### Problem description
Reproduce every row with "screenshot" renamed to "screen capture" throughout, leaving all other wording unchanged and omitting the pictures.

### Data rows
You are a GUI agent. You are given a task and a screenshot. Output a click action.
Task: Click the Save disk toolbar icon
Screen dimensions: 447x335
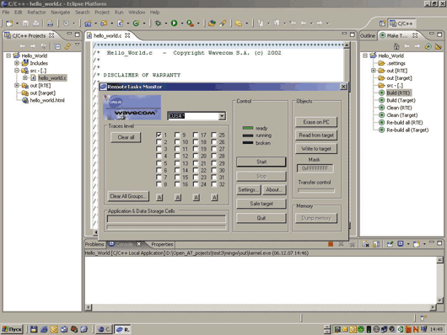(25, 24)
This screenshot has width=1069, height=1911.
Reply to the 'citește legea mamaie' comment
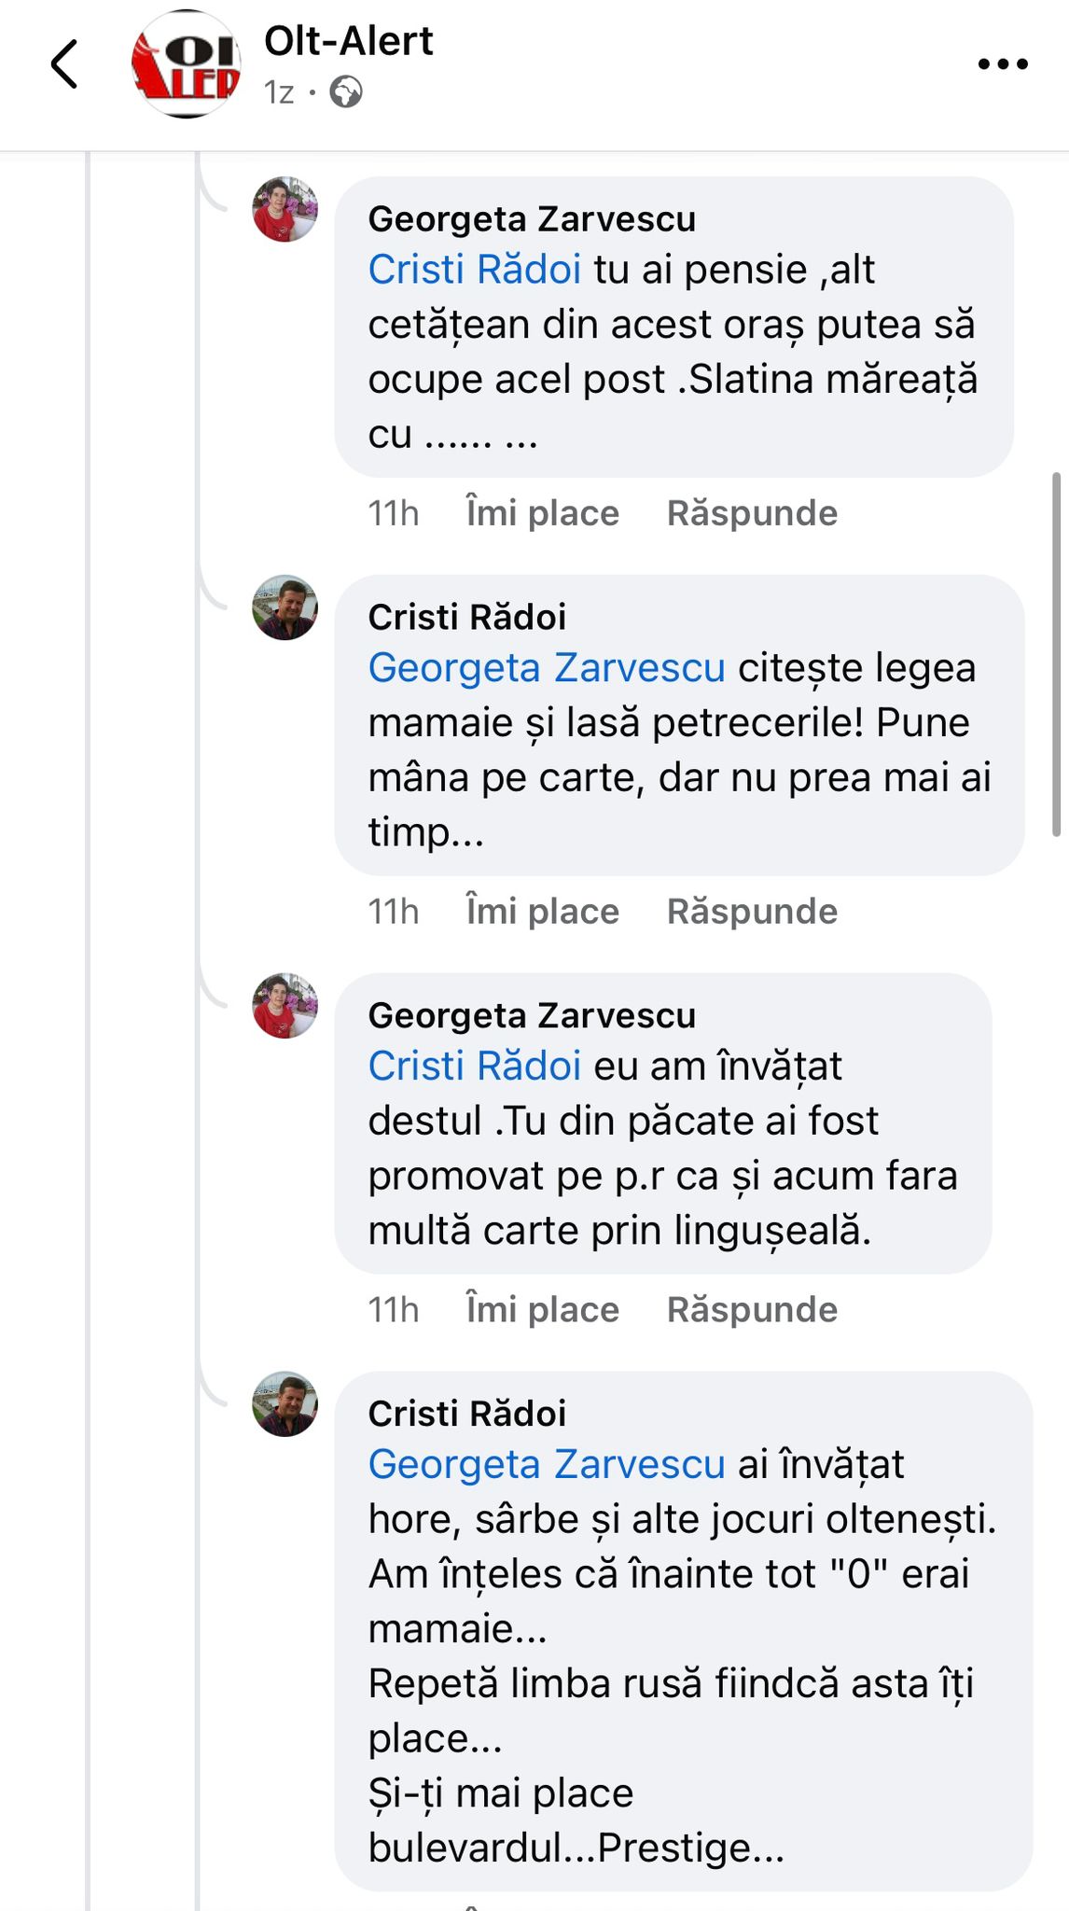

### Complete answer
You are a GUI agent. You are given a task and a screen capture. Output a click action.
Task: Click the Save disk toolbar icon
Screen dimensions: 447x335
(25, 24)
This screen capture has width=1069, height=1911.
Reply to the 'citește legea mamaie' comment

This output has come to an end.